Word and item position data:

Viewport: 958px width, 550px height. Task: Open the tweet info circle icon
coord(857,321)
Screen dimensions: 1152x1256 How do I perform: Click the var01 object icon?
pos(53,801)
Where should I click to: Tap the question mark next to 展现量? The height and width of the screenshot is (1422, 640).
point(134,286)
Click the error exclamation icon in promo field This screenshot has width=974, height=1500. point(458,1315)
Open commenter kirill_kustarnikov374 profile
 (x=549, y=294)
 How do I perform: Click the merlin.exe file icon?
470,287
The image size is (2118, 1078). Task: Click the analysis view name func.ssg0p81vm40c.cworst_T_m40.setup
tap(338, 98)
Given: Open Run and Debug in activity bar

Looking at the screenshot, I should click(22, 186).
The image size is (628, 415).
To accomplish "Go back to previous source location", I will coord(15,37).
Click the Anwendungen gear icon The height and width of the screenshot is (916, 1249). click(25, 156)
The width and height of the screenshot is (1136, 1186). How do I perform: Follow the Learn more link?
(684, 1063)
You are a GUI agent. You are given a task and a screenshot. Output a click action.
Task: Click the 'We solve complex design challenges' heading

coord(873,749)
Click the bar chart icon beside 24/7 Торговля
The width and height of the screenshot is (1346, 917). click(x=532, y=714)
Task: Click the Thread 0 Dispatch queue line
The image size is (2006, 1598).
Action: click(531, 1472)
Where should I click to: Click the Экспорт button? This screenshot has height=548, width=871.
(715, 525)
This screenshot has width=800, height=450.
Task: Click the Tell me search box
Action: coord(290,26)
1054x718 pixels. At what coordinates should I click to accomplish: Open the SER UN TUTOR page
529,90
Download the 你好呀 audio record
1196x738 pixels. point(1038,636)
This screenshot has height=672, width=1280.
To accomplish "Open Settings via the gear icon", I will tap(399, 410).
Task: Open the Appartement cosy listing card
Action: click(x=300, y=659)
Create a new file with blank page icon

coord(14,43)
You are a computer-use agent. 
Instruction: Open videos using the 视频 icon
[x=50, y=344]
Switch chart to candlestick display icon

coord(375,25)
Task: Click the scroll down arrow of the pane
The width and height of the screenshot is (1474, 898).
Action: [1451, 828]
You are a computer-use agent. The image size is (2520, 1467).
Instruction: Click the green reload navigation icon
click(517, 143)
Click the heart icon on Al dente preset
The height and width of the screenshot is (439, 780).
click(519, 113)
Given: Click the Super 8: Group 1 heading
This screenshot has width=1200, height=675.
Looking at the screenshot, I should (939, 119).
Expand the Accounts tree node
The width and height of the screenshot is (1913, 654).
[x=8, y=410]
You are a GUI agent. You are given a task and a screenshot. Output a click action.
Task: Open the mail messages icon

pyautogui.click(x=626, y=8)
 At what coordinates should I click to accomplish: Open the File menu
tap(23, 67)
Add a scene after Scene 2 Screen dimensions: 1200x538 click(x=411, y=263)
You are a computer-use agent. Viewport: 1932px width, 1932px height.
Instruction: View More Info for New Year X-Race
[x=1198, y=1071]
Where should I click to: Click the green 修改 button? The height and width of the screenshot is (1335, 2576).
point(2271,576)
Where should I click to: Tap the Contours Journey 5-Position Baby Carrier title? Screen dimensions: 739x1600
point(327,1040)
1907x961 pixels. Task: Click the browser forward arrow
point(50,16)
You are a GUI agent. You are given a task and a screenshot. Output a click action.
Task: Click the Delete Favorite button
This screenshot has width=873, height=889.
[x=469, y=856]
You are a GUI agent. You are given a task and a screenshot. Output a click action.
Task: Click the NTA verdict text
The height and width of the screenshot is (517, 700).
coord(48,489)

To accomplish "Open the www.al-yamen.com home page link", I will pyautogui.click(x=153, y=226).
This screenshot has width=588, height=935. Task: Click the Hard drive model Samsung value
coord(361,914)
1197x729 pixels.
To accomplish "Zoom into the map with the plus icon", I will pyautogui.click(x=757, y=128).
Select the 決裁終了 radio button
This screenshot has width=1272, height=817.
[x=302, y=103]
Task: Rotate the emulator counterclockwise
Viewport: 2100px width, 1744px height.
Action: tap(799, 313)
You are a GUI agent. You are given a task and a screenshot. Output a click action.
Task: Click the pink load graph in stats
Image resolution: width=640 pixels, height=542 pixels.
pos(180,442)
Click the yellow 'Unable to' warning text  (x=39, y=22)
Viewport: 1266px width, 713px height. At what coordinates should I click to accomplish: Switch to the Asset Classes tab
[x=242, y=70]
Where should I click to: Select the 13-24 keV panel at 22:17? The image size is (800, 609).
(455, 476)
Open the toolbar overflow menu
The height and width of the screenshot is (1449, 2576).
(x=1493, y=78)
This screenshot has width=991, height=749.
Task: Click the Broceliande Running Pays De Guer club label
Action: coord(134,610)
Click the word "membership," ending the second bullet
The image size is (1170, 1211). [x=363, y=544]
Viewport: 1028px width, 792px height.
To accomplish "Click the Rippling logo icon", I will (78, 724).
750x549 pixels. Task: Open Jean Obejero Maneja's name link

GOAL: Convert all of the items above into a JSON list of strings with one string for each line. Leave out blank lines.

ANSWER TO THIS TASK:
[
  "Viewport: 958px width, 550px height. Task: Open the tweet info circle icon",
  "coord(857,321)",
  "Screen dimensions: 1152x1256 How do I perform: Click the var01 object icon?",
  "pos(53,801)",
  "Where should I click to: Tap the question mark next to 展现量? The height and width of the screenshot is (1422, 640).",
  "point(134,286)",
  "Click the error exclamation icon in promo field This screenshot has width=974, height=1500. point(458,1315)",
  "Open commenter kirill_kustarnikov374 profile",
  " (x=549, y=294)",
  " How do I perform: Click the merlin.exe file icon?",
  "470,287",
  "The image size is (2118, 1078). Task: Click the analysis view name func.ssg0p81vm40c.cworst_T_m40.setup",
  "tap(338, 98)",
  "Given: Open Run and Debug in activity bar",
  "Looking at the screenshot, I should click(22, 186).",
  "The image size is (628, 415).",
  "To accomplish \"Go back to previous source location\", I will coord(15,37).",
  "Click the Anwendungen gear icon The height and width of the screenshot is (916, 1249). click(25, 156)",
  "The width and height of the screenshot is (1136, 1186). How do I perform: Follow the Learn more link?",
  "(684, 1063)",
  "You are a GUI agent. You are given a task and a screenshot. Output a click action.",
  "Task: Click the 'We solve complex design challenges' heading",
  "coord(873,749)",
  "Click the bar chart icon beside 24/7 Торговля",
  "The width and height of the screenshot is (1346, 917). click(x=532, y=714)",
  "Task: Click the Thread 0 Dispatch queue line",
  "The image size is (2006, 1598).",
  "Action: click(531, 1472)",
  "Where should I click to: Click the Экспорт button? This screenshot has height=548, width=871.",
  "(715, 525)",
  "This screenshot has width=800, height=450.",
  "Task: Click the Tell me search box",
  "Action: coord(290,26)",
  "1054x718 pixels. At what coordinates should I click to accomplish: Open the SER UN TUTOR page",
  "529,90",
  "Download the 你好呀 audio record",
  "1196x738 pixels. point(1038,636)",
  "This screenshot has height=672, width=1280.",
  "To accomplish \"Open Settings via the gear icon\", I will tap(399, 410).",
  "Task: Open the Appartement cosy listing card",
  "Action: click(x=300, y=659)",
  "Create a new file with blank page icon",
  "coord(14,43)",
  "You are a computer-use agent. ",
  "Instruction: Open videos using the 视频 icon",
  "[x=50, y=344]",
  "Switch chart to candlestick display icon",
  "coord(375,25)",
  "Task: Click the scroll down arrow of the pane",
  "The width and height of the screenshot is (1474, 898).",
  "Action: [1451, 828]",
  "You are a computer-use agent. The image size is (2520, 1467).",
  "Instruction: Click the green reload navigation icon",
  "click(517, 143)",
  "Click the heart icon on Al dente preset",
  "The height and width of the screenshot is (439, 780).",
  "click(519, 113)",
  "Given: Click the Super 8: Group 1 heading",
  "This screenshot has width=1200, height=675.",
  "Looking at the screenshot, I should (939, 119).",
  "Expand the Accounts tree node",
  "The width and height of the screenshot is (1913, 654).",
  "[x=8, y=410]",
  "You are a GUI agent. You are given a task and a screenshot. Output a click action.",
  "Task: Open the mail messages icon",
  "pyautogui.click(x=626, y=8)",
  " At what coordinates should I click to accomplish: Open the File menu",
  "tap(23, 67)",
  "Add a scene after Scene 2 Screen dimensions: 1200x538 click(x=411, y=263)",
  "You are a computer-use agent. Viewport: 1932px width, 1932px height.",
  "Instruction: View More Info for New Year X-Race",
  "[x=1198, y=1071]",
  "Where should I click to: Click the green 修改 button? The height and width of the screenshot is (1335, 2576).",
  "point(2271,576)",
  "Where should I click to: Tap the Contours Journey 5-Position Baby Carrier title? Screen dimensions: 739x1600",
  "point(327,1040)",
  "1907x961 pixels. Task: Click the browser forward arrow",
  "point(50,16)",
  "You are a GUI agent. You are given a task and a screenshot. Output a click action.",
  "Task: Click the Delete Favorite button",
  "This screenshot has width=873, height=889.",
  "[x=469, y=856]",
  "You are a GUI agent. You are given a task and a screenshot. Output a click action.",
  "Task: Click the NTA verdict text",
  "The height and width of the screenshot is (517, 700).",
  "coord(48,489)",
  "To accomplish \"Open the www.al-yamen.com home page link\", I will pyautogui.click(x=153, y=226).",
  "This screenshot has width=588, height=935. Task: Click the Hard drive model Samsung value",
  "coord(361,914)",
  "1197x729 pixels.",
  "To accomplish \"Zoom into the map with the plus icon\", I will pyautogui.click(x=757, y=128).",
  "Select the 決裁終了 radio button",
  "This screenshot has width=1272, height=817.",
  "[x=302, y=103]",
  "Task: Rotate the emulator counterclockwise",
  "Viewport: 2100px width, 1744px height.",
  "Action: tap(799, 313)",
  "You are a GUI agent. You are given a task and a screenshot. Output a click action.",
  "Task: Click the pink load graph in stats",
  "Image resolution: width=640 pixels, height=542 pixels.",
  "pos(180,442)",
  "Click the yellow 'Unable to' warning text  (x=39, y=22)",
  "Viewport: 1266px width, 713px height. At what coordinates should I click to accomplish: Switch to the Asset Classes tab",
  "[x=242, y=70]",
  "Where should I click to: Select the 13-24 keV panel at 22:17? The image size is (800, 609).",
  "(455, 476)",
  "Open the toolbar overflow menu",
  "The height and width of the screenshot is (1449, 2576).",
  "(x=1493, y=78)",
  "This screenshot has width=991, height=749.",
  "Task: Click the Broceliande Running Pays De Guer club label",
  "Action: coord(134,610)",
  "Click the word \"membership,\" ending the second bullet",
  "The image size is (1170, 1211). [x=363, y=544]",
  "Viewport: 1028px width, 792px height.",
  "To accomplish \"Click the Rippling logo icon\", I will (78, 724).",
  "750x549 pixels. Task: Open Jean Obejero Maneja's name link"
]